A destruição dos “integrados” pode contribuir para pôr no poder, a partir de 2019, um político apocalíptico, como Ciro Gomes e Jair Bolsonaro

Ciro Gomes, Jair Bolsonaro, Marina Silva e João Dória: qual deles vai se “candidatar” a ser o Silvio Berlusconi dos tristes e corruptos trópicos? O quarto é o menos radical, mas não é nenhum estadista | Fotos: Divulgação e Ernesto Rodrigues (Marina)

O que se vai se escrever neste Editorial não é ortodoxo e, mesmo sem se ter a intenção, talvez choque o leitor. Alerta-se que não se trata de análise conclusiva, tampouco se pretende condenar a Operação Lava Jato, que é importante ao incentivar uma espécie de reinvenção institucional do Brasil. Trata-se, muito mais, de um comentário de caráter exploratório, convocando para um debate que, às vezes, escasseia na imprensa patropi. Por isso, comecemos com o passado — que, como sugeriu o escritor americano William Faulkner, nunca está morto, e nem mesmo é passado —, faremos um brevíssimo passeio turismo pela história do Brasil e da Itália e, depois, retomaremos o apocalipse da Lava Jato.

Parte do Brasil — Minas Gerais e Rio Grande do Sul na linha de frente — articulou a Revolução de 1930 com o objetivo de reinventar o país. Os tenentes, apóstolos de Getúlio Vargas e Antônio Carlos de Andrada, acreditavam que a corrupção seria varrida do mapa e que se instalaria uma legalidade geral e irrestrita. Acabaram apoiando e, até, sustentando a ditadura do presidente entre 1937 e 1945 — o chamado Estado Novo —, expurgando os oposicionistas da vida política nacional. Getúlio Vargas, depois de 15 anos no poder, caiu em 1945, sob pressão dos militares que, aliás, eram seus liderados nesse tempo todo. O presidente seguinte, Eurico Gaspar Dutra (o folclore político conta que era tão feio que as crianças, ao vê-lo falando, gritavam: “Mãe, o bicho fala! o bicho fala!”), do PSD, era general, havia sido fascinado pelo nazista Adolf Hitler, e ganhou graças ao apoio de Getúlio Vargas, que rejeitava a candidatura do brigadeiro Eduardo Gomes (“é bonito e é solteiro”, dizia-se; o doce brigadeiro ficou conhecido assim por sua causa), da UDN.

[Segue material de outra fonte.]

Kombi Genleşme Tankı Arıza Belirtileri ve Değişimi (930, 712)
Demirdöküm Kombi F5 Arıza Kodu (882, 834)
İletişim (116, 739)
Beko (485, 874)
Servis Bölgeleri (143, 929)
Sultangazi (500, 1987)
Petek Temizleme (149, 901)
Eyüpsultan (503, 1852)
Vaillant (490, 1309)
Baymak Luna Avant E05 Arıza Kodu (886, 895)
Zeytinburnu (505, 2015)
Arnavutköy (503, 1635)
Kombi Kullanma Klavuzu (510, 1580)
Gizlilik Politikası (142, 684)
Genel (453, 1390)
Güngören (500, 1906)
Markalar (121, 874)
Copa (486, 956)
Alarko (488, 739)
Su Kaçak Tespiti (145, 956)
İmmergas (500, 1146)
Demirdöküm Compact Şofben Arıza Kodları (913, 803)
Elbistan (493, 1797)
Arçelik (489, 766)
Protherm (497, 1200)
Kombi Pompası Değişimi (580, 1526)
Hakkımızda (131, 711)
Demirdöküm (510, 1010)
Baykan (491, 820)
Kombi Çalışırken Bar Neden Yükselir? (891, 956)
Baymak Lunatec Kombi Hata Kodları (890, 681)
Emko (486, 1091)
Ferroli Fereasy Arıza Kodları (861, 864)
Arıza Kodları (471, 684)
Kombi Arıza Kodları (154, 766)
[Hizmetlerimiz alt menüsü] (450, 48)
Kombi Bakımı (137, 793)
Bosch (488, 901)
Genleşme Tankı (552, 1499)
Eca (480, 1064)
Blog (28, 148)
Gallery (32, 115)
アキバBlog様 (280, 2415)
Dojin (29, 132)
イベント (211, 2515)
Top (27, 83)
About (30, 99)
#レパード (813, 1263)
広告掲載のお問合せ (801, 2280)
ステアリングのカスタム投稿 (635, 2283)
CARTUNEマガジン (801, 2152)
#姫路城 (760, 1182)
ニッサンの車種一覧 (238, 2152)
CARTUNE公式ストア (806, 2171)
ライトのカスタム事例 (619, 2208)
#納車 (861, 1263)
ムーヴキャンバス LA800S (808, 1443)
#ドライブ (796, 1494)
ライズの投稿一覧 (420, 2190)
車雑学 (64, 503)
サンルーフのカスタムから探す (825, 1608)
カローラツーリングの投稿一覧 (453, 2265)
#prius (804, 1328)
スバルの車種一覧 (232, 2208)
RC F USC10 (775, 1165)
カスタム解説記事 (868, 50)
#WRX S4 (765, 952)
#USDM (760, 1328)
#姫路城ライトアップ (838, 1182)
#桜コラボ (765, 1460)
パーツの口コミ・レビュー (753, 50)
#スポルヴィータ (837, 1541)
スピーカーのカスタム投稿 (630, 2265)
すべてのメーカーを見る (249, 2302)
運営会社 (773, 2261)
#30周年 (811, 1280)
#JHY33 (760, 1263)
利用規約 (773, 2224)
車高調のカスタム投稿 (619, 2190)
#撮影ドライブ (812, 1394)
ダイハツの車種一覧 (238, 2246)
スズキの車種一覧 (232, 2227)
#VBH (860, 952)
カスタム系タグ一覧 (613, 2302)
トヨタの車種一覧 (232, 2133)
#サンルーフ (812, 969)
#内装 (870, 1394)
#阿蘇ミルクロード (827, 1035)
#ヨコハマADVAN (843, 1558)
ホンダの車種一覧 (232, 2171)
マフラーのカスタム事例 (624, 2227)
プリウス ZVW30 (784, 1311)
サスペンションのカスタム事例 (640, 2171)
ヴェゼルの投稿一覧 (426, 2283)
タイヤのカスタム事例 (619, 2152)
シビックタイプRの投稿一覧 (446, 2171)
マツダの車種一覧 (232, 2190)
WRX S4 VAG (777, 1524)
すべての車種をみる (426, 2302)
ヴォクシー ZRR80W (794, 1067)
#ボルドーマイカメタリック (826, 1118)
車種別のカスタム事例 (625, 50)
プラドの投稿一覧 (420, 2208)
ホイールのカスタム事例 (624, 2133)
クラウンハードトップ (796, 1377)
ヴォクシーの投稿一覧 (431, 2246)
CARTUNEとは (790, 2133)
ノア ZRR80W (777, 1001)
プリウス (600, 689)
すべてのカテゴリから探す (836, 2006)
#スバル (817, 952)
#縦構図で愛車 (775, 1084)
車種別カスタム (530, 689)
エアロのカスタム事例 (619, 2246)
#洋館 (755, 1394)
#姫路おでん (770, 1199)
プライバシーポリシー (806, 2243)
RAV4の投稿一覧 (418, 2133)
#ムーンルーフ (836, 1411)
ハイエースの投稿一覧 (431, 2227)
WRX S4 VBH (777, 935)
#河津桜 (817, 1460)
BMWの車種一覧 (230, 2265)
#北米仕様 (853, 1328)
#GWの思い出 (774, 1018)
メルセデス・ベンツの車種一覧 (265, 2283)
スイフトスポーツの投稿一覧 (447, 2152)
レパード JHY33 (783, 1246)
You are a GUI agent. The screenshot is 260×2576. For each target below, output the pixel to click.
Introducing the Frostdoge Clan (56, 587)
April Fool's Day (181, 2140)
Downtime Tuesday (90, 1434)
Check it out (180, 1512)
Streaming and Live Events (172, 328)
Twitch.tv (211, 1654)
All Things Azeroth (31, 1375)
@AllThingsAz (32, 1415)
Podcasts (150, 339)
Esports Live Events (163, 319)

Na ditadura, perseguindo de maneira implacável seus adversários — vários foram torturados e mortos —, Getúlio Vargas consagrou-se por reorganizar o Estado e, durante a Segunda Guerra Mundial (1939-1945), articular recursos para alavancar o crescimento da economia e o desenvolvimento. Era um desenvolvimentista. Mas uma ditadura deixa problemas sérios num país, pois cria vícios anti-institucionais, dependência de salvadores da pátria. Coisas do gênero. É possível sugerir que uma geração de políticos foi castrada pelo Estado Novo e mesmo pelo período anterior à ditadura, que era uma semiditadura. Não há ditaduras boas, só ruins.

Os civis que não conseguiram derrotar Eurico Dutra, Getúlio Vargas (ganhou uma eleição para presidente, derrotando o “doce” Eduardo Gomes), Juscelino Kubitschek e conquistaram uma vitória de Pirro com Jânio da Silva Quadros tornaram-se vivandeiras e não saíam dos quarteis conspirando com militares como Eduardo Gomes, Castello Branco, Carlos Luís Guedes, Olímpio Mourão, Odílio Denys, Golbery do Couto e Silva, Ernesto Geisel, Amaury Kruel e Cordeiro de Farias. Era um pacto faustiano que, dada a inserção no tempo histórico — o presente às vezes cega sobre o futuro —, os civis entenderam mal, mas os militares entenderam bem. A desmoralização dos civis não foi um trabalho exclusivo dos militares, e sim, sobretudo, de civis, como Carlos Lacerda e Magalhães Pinto. Em 1964, as vivandeiras da UDN contribuíram, de maneira decisiva, para entregar o poder aos militares. Pode-se dizer, até, que o golpe não foi apenas militar, e sim civil-militar, assim como a ditadura foi civil-militar. Os militares, os mesmos tenentes de 1930, queriam o poder, é claro. Mas não só. Queriam, e de certo modo conseguiram, destruir os principais políticos daquele tempo — parte acusada de corrupção. Os que não destruíram tornaram servos de seus governos, entre 1964 e 1985. Juscelino Kubitschek e João Goulart, do PSD e do PTB, e Carlos Lacerda, da UDN, foram cassados. Nem mesmo Carlos Lacerda, um político inteligente e homem do sistema, entendeu que a missão dos militares era, como em 1930, “limpar” a política por meio do expurgo dos políticos tradicionais.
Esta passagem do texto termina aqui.